Age: 15 (7 months before the U.A. exam - POV Himiko Toga)

The air in classroom 3-A smelled of chalk, teenage hormones, and rotten static electricity.

I was sitting at my desk, swinging my legs and chewing the tip of my pen. Usually, school was boring but tolerable because I had my personal entertainment: the "Katsuki and Izuku Show."

Usually, it worked like this: Katsuki-kun would growl something about the teacher's incompetence. Izu-kun would mutter a technical correction. Katsuki would throw a paper ball at his head. Izu would laugh. I would steal lunch from both of them.

It was a perfect ecosystem. A well-oiled machine.

But today... today the machine was broken.

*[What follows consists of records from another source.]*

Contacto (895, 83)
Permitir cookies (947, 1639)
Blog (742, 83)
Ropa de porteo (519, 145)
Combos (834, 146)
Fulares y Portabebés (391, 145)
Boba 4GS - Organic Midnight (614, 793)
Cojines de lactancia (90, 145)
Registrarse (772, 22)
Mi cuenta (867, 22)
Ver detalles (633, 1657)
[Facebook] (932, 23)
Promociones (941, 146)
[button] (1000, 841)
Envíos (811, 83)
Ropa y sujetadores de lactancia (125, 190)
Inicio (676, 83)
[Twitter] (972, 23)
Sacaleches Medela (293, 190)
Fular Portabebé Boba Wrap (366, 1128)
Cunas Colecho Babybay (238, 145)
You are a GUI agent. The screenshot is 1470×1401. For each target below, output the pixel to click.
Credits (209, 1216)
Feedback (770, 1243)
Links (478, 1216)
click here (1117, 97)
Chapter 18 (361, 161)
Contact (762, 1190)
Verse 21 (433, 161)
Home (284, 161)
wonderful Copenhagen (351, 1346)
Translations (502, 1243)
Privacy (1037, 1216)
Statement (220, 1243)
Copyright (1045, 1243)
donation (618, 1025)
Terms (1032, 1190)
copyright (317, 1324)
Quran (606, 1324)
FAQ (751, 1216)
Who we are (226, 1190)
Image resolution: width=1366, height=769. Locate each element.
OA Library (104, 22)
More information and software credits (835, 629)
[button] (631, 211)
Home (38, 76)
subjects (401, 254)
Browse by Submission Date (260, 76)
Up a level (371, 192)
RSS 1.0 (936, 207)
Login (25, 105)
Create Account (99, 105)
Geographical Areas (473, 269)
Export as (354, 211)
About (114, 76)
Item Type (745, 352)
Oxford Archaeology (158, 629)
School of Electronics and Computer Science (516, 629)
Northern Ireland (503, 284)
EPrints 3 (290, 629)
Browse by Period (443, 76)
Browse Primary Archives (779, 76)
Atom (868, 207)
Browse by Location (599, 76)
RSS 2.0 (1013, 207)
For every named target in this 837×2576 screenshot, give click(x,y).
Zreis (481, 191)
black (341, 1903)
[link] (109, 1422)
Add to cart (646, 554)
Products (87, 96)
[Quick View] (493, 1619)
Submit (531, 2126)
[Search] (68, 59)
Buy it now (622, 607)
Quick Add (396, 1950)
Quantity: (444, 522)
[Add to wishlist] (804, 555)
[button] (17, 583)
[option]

I looked to my right. Katsuki-kun was staring out the window, jaw clenched so tight I could hear his teeth grinding from here. His pencil tapped against the desk with a manic rhythm. Tap-tap-tap-tap. It wasn't a musical rhythm. It was Morse code for "I want to kill something."

I looked to my left. Izu-kun was taking notes. His back was straight, rigid. He wasn't looking at Katsuki. He wasn't looking at anyone. There was an invisible wall around his desk, built of silence and cold courtesy.

I sighed, dropping my head onto the table with a dull thud.

"Boring..." I muttered.

The lunch bell rang. It was like the starting pistol of a race, but no one ran.

"Let's go to the roof," I said, jumping up and trying to inject some life into the corpse of our friendship. "I brought strawberry mochi! I stole them from the pantry before my mom counted them!"

Katsuki stood up slowly.

"I'm not hungry," he said. His voice was flat.

"You have to eat," Izuku intervened, without looking at him, packing his books. "Muscle catabolism increases if you skip meals after stress."

Katsuki turned to him. His red eyes flashed dangerously.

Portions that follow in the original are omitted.